Geomorphology of the North Carolina "Outer banks" barrier-island complex, as determined from recent aerial photographs, indicates that tidal inlets and their deposits comprise only 13 of the 120 mi between Beaufort and Nags Head. These 13 mi of inlets and inlet fill represent only 10.8% of the barrier-island system. Furthermore, geomorphic study of the earliest to most recent USCGS charts shows that tidal inlets and their deposits never have accounted for more than 10-11% of the barrier-island complex. Washover fans, tidal deltas, lagoon deposits, dunes, and beaches appear to be of far greater importance.
To confirm volumetric percentages of tidal-inlet deposits, 80 holes were drilled and 178 bottom samples collected from Pamlico Sound and the Atlantic shelf.
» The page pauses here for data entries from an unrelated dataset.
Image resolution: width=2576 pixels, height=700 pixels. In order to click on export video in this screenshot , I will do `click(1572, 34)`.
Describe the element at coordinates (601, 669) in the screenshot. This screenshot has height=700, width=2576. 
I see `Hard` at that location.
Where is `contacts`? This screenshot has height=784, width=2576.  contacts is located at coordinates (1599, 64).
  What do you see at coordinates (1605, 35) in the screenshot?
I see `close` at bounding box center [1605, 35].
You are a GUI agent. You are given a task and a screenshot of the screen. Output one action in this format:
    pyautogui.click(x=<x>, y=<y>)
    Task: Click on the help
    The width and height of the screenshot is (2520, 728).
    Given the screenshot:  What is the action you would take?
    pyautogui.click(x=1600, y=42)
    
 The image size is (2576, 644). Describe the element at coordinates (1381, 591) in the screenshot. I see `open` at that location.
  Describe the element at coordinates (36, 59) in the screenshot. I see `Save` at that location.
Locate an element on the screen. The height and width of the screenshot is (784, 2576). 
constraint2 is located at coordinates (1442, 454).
Grain-size analyses made by settling-tube techniques indicate that tidal-inlet sediments are distinct. Standard deviation versus mean plots allows the best separation of fields. These subsurface studies clearly define the limits of tidal-inlet sedimentation and indicate that only 10% of the total sedimentary complex consists of such deposits.
We must conclude, therefore, that (1) inlet-fill sedimentation is minor in the depositional framework of these barrier systems, and (2) tidal-inlet systems do not migrate significantly in the formation of these barrier islands.